Stephan Haeri put Télépopmusik aside in order to work solo on the project 2 Square and to offer us the album "Superconductivity" (Warm). More homogeneous than what his previous band offered, the electro-pop universe of this new project still is very close to it, but with more padded ambiances. A pleasure placed in prominent position by the luminous voices of Laure Milena and Muriel Bonfils (his ex-colleague of Planète Zen), as well as the male vocal performance of Mau. We don't know yet if the advertising agencies will plunder this record as they did with Télépopmusik's, but in any case, it'll squat our CD players.
In a completely different domain, we can only but praise, once again, the work of Robert Smith with the remastered reedition of the first album of The Cure, "Three Imaginary Boys" (Fiction), it goes with a second CD which includes a series of demos and novelties that will delight the fans, and will give them the opportunity to discover again this 25 years old album!
Congratulation too to the label Infrastition, who has just re-released, for the first time on CD, the whole discography of the band Baroque Bordello, with their two albums and their first EP put together on the same record, "83-86". Those of you who already now this formation will be delighted to hear these recordings, the others will have the opportunity to discover a real museum piece, the French cold-wave band the most important of its generation (lead by the irresistible voice of Weena), whose first EP, you can find here, was produced by Lol Tolhurst. A second CD full of demos and live recordings completes the whole, which is an absolute must.

Christophe Labussière


Express

The French project Kamido:tu (Dead Bees Records) delivers "Naegi", far less repetitive and gloomy than their previous release "Revealed". At last, it dares to use a wider sound bank than the way too much used flat guitar sound that figured on their first works. Finally, the short instrumental pieces composed by the lonely protagonist (recently invited at the palais de Tokyo in Paris) acquire credibility, and get rid off that "before Christmas toys shops ambiance" label. "Naegi" is more varied, more complete and more ambient than the previous records, and then should open new horizons to its writer.
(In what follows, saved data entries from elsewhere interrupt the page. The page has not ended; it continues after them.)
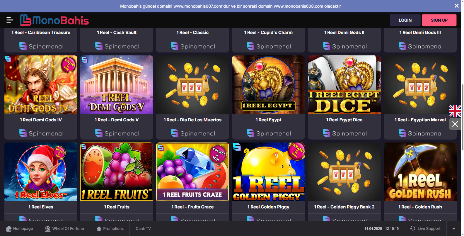Click the Promotions star icon
This screenshot has height=236, width=464.
pos(99,229)
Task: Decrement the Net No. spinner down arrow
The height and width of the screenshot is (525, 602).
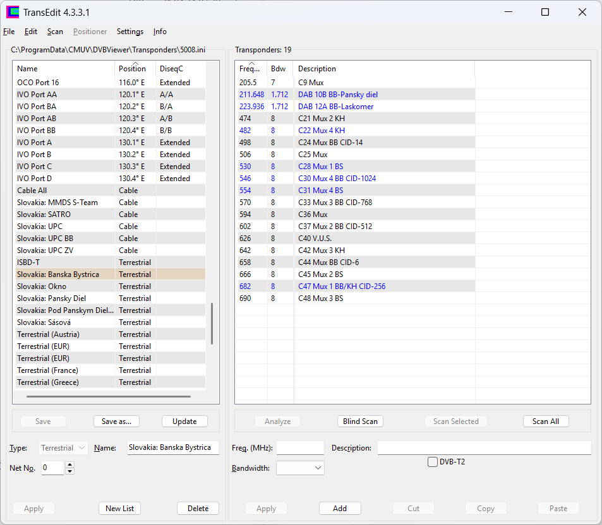Action: pos(69,471)
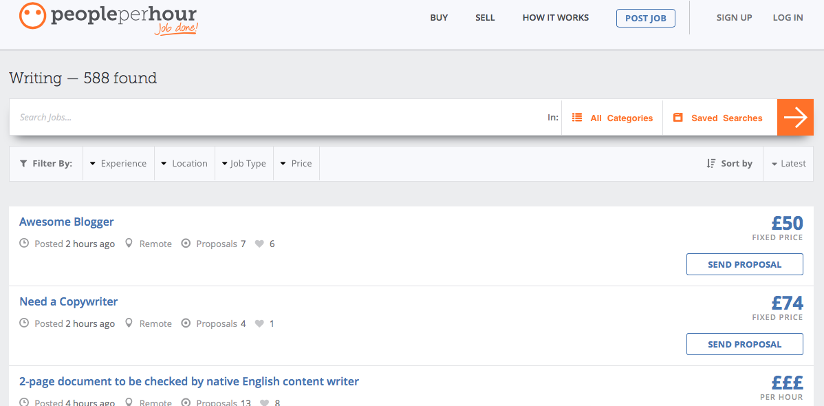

The French Morbihan-based Hijo Data sing in French on a music that owes a lot to our English neighbours' filth-pop and noisy pop genres, mainly on Le Dernier Objectif. Their first self-titled album is on nowadays air, not more nor less, with quite good programming on Mes Vieux Ennemis. Their internet site is a few steps ahead, as it presents some extracts from some forthcoming tracks sung in English. Let's stay in France with the band Nova (website/) which proposes the reverse plan. The Parisian quartet's just released a five-track self-produced ep, with an amazing maturity accorded to both the artwork and production work (Bedtime Story with its guitar borrowed to Joseph Arthur). Choruses are rather efficient (Time or Supernova) on this band's slow-tempo pop-rock songs, who's now working on some French tracks.
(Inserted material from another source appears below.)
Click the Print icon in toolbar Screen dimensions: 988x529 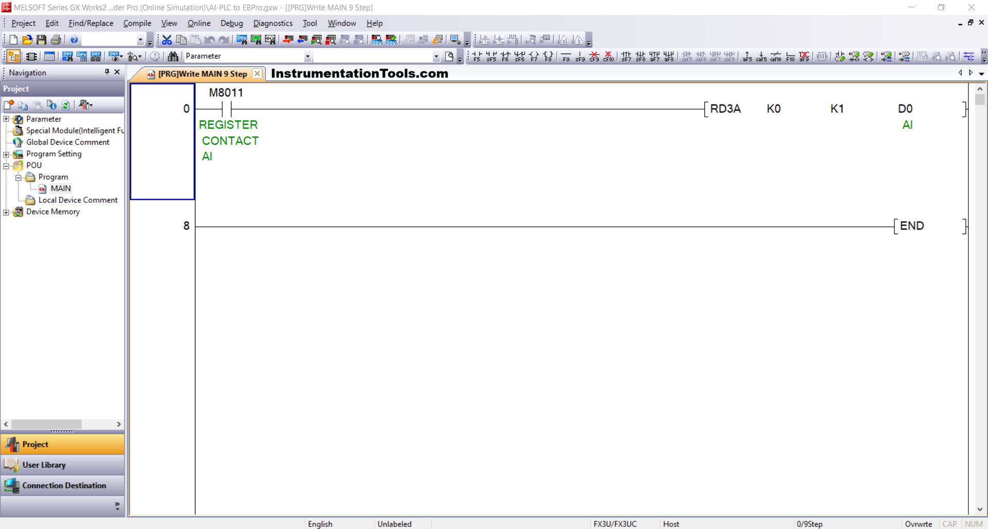[x=56, y=40]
The state of Washington (USA) bred the duo Growing and their sumptuous instrumental and experimental album "Soul of the Rainbow and the Harmony of Light", which looks like a record to beat: only four titles for hardly one hour of music. Both minimal and infinitely wide, their music is composed of slow and hazy notes, lazy then strident ( Anaheim II). The architecture of their tracks are impossible to see, as it's some kind of long movement without any apparent melody that we'll likely listen to in order to relax, like the static Onement, rather than to move.